Israeli military unit

The 105 Squadron of the Israeli Air Force, also known as The Scorpion, operates F-16Ds from Ramat David Airbase.

== History ==
The squadron was founded in December 1950 as a Spitfire squadron. It has since operated the P-51 Mustang, Dassault Super Mystere, IAI Sa'ar, and the F-4 Phantom II.

The fifth and last Israeli Air Force F-4E Kurnass squadron, 105 was activated at Hatzor on March 31, 1975, under the command of Shmuel Gordon. The Scorpion received its mounts under Peace Echo V deliveries, flying the IAF's newest aircraft and latest blocks, and was soon the first IAF Squadron to introduce the AGM-78 Purple Fist anti-radiation missile. It flew its first operational bombing mission, against a PLO base in Lebanon, in September 1977.

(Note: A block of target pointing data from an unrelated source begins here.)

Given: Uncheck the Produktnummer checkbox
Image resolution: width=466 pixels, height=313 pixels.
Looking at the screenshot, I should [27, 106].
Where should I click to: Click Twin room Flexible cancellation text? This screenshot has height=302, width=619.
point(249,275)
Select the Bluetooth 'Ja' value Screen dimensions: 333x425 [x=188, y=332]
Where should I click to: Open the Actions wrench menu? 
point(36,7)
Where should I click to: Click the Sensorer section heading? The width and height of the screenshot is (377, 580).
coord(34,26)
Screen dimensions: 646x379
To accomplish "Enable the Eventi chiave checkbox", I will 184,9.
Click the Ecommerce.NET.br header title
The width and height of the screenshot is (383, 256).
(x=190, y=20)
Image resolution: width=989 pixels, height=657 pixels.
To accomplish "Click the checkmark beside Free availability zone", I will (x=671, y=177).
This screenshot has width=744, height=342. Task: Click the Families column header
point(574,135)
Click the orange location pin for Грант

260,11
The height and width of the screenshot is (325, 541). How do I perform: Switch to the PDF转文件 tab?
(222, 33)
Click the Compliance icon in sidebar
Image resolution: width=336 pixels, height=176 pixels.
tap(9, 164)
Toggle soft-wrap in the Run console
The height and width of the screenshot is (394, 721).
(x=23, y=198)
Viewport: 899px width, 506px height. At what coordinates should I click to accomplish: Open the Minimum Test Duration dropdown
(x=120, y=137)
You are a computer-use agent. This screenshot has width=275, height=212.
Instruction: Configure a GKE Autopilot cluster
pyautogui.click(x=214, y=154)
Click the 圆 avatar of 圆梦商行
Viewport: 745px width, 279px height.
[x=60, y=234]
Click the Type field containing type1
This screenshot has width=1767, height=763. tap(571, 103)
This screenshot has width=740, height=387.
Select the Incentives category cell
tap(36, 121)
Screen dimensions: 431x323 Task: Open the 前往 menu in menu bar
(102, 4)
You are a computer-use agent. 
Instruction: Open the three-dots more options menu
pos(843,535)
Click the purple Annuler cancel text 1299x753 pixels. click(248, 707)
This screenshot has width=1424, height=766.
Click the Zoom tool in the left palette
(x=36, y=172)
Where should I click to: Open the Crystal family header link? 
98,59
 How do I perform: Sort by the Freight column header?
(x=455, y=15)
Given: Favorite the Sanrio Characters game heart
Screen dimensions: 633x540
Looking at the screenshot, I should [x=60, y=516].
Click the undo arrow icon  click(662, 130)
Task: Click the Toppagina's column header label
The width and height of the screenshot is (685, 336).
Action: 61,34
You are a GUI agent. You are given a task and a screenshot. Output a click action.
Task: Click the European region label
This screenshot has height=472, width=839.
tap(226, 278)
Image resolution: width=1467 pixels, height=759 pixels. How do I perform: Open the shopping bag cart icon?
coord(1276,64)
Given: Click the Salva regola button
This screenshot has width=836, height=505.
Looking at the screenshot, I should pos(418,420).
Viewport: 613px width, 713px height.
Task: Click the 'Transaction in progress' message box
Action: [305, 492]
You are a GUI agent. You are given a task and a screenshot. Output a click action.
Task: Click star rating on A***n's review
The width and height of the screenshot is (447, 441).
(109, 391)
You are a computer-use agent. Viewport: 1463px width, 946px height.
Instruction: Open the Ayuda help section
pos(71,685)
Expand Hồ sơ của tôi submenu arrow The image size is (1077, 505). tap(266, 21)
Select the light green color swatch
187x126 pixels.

The squadron flew 335 sorties during the 1982 Lebanon War, primarily in the SEAD and close air support roles, and participated in operation Mole Cricket 19. The squadron scored the war's sole F-4E kill, when Ben-Ami Peri and David Oakman shot down a Syrian Air Force MiG-21 on June 11. 105 Squadron Phantoms were distinguished by a red arrow along both sides of their fuselage, initially solid red but later white with red outlines.

The squadron was disbanded in 1987 following IAF budget cuts.

The squadron won the 2009 "Skewer" competition.